◆ **Input material**:
□ □ □

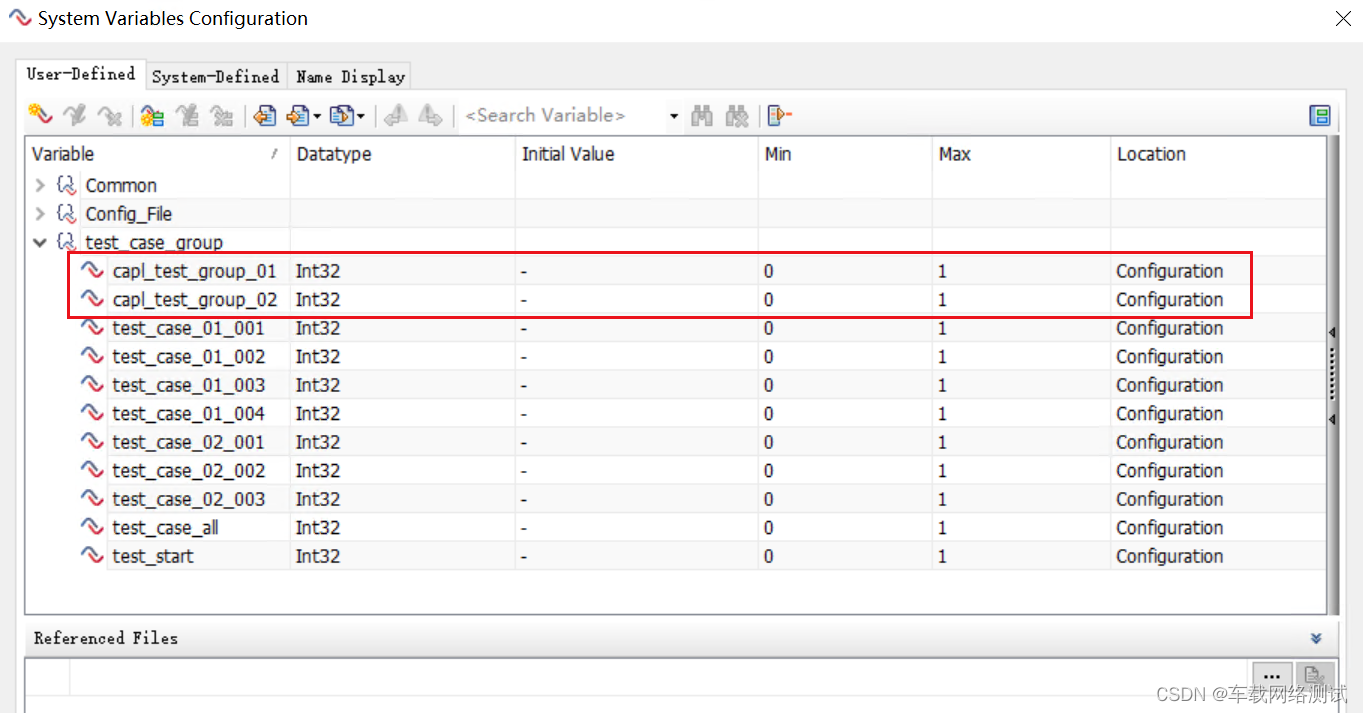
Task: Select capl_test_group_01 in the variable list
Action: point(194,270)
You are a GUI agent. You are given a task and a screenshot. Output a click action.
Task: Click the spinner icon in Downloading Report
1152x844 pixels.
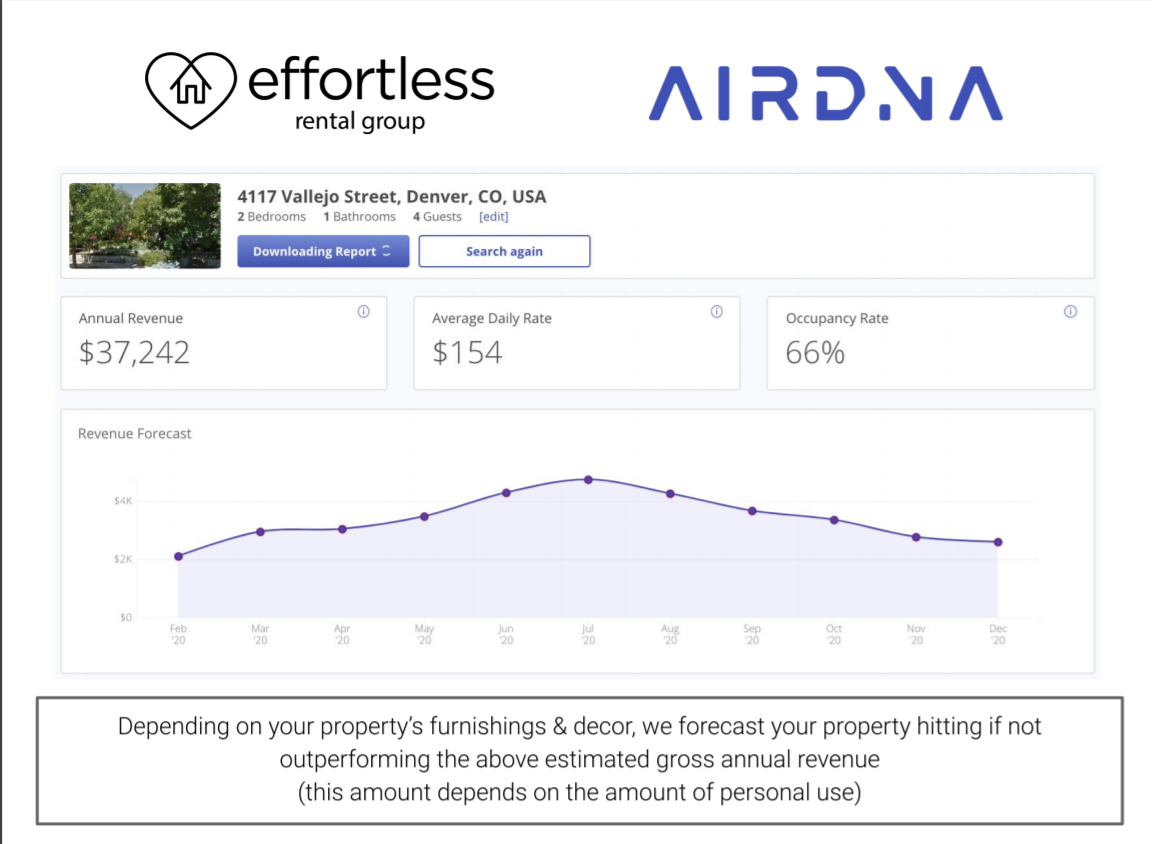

□ □ □

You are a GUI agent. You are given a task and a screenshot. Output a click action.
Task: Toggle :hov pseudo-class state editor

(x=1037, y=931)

□ □ □

◆ **What to work on**: Send back an exact copy of only the lines from the line with "Task: Click the" up to and including the line with "1152x844 pixels." in the data above.

◆ **Exercise answer**:
Task: Click the spinner icon in Downloading Report
1152x844 pixels.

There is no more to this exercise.